The first thing we recommend that companies do is to check their own servers and those of clients and other companies with which they're involved. One easy way to do that is to visit filippo.io/Heartbleed, a website created by crypto-consultant Filippo Valsorda. Just enter a site's URL and click GO to test it for vulnerability to Heartbleed. It takes just a few seconds per site, results are specific and are explained on a detailed FAQ page. A partial list of commercial servers was published along with CERT's Heartbleed vulnerability report.
It's Not Just Servers
Servers are not the only devices that can be affected by the Heartbleed bug. Any device running any of the affected versions of OpenSSL are vulnerable, including PCs and smartphones. After web servers, perhaps the greatest number of affected devices are those running Android. Kit Kat systems are unaffected, but anything prior will require an update. Mashable published a list of servers affected by Heartbleed that includes Facebook, Google (and Gmail), Instagram and Yahoo. LinkedIn is not affected, and Twitter wasn't sure but has applied the patch. Fortunately, there are no banks or other financial institutions on the list.
What To Do
Codenomicon, the security software company that discovered the vulnerability along with Google Research, recommends on its Heartbleed.com website that companies running an affected version upgrade immediately to OpenSSL 1.0.1g. This version, released on April 7, fixes the bug. If upgrading is impossible or impractical, the vulnerability can be patched by removing the heartbeat option and recompiling using the switch "-DOPENSSL_NO_HEARTBEATS" at compile time. Restart any software that uses OpenSSL. Changing passwords offers limited benefit until after the patch.
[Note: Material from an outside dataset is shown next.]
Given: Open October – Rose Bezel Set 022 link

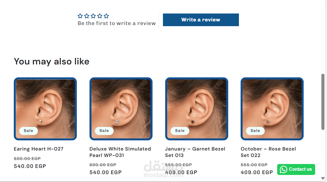Looking at the screenshot, I should (x=268, y=152).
And since exploits leave no trace, there's no way to know if a site has been hacked.
Open Is Secure
Heartbleed is a serious flaw, but it's not a first in the annals of open source development. It is, however, an opportunity for the naysayers to rail about the dangers of having so many eyes on something that's supposed to provide security. It's an arguable point, but consider the alternative. If such a vulnerability had been found in a component made by a private company with an interest in avoiding the expense of negative publicity and liability, the world might never have even known about it. The Heartbleed bug was fixed within four days of its discovery.